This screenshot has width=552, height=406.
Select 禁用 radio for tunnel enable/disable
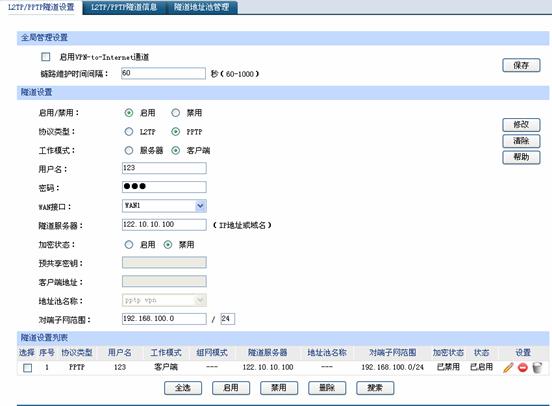[x=175, y=113]
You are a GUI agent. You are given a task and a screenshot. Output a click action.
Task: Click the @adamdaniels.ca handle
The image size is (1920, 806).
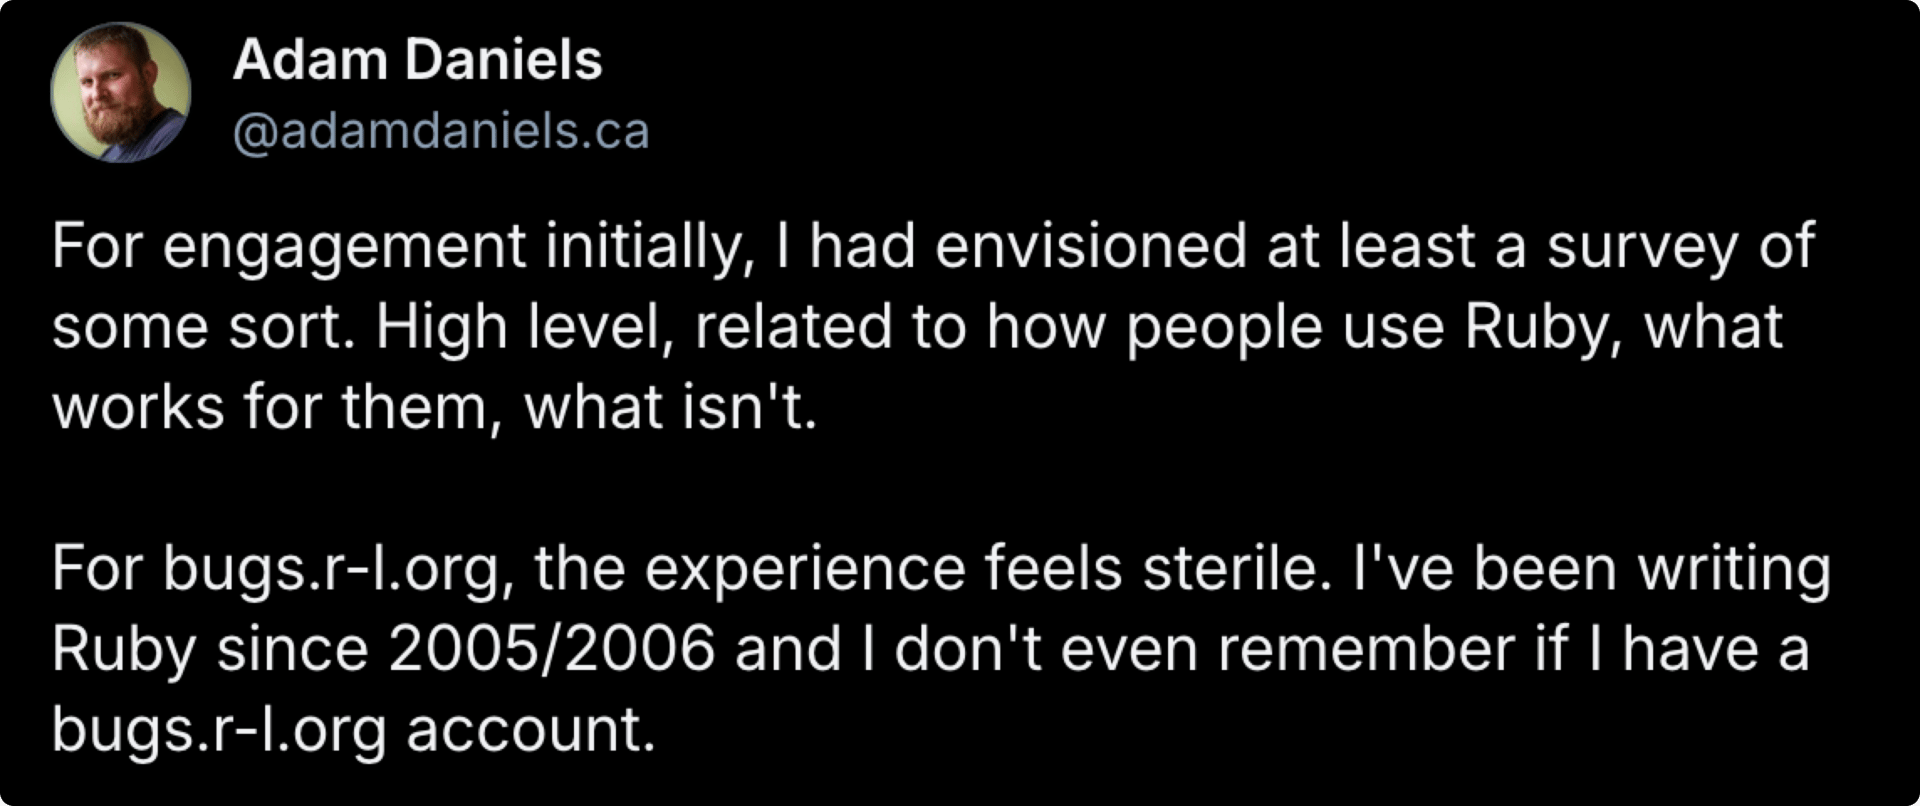pos(441,131)
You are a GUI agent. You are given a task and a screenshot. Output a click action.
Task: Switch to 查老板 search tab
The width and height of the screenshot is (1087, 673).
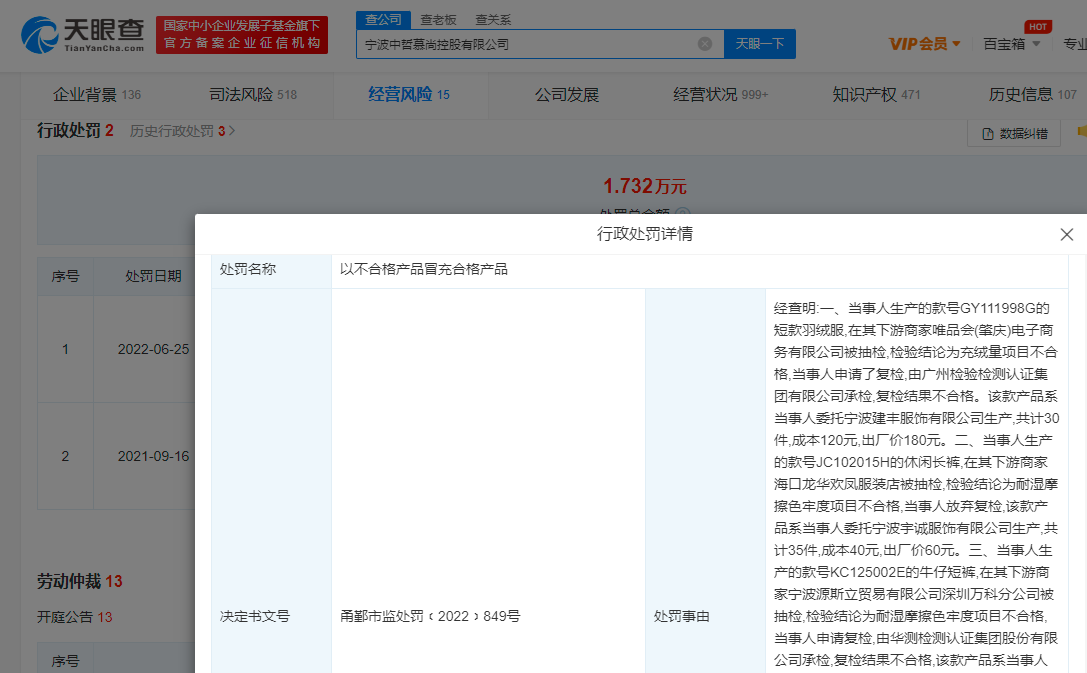(x=438, y=19)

◇ ◇ ◇ ◇

* [What you will do] Pictures are to be left out when the lines from the one containing "Task: Click the @adamdaniels.ca handle" through the end of the records above are repeated exactly; no other line is wanted.

* [Exercise answer]
Task: Click the @adamdaniels.ca handle
The image size is (1920, 806).
pos(441,131)
You are a GUI agent. You are given a task and a screenshot. Output a click action.
Task: Switch to 查老板 search tab
The width and height of the screenshot is (1087, 673).
(x=438, y=19)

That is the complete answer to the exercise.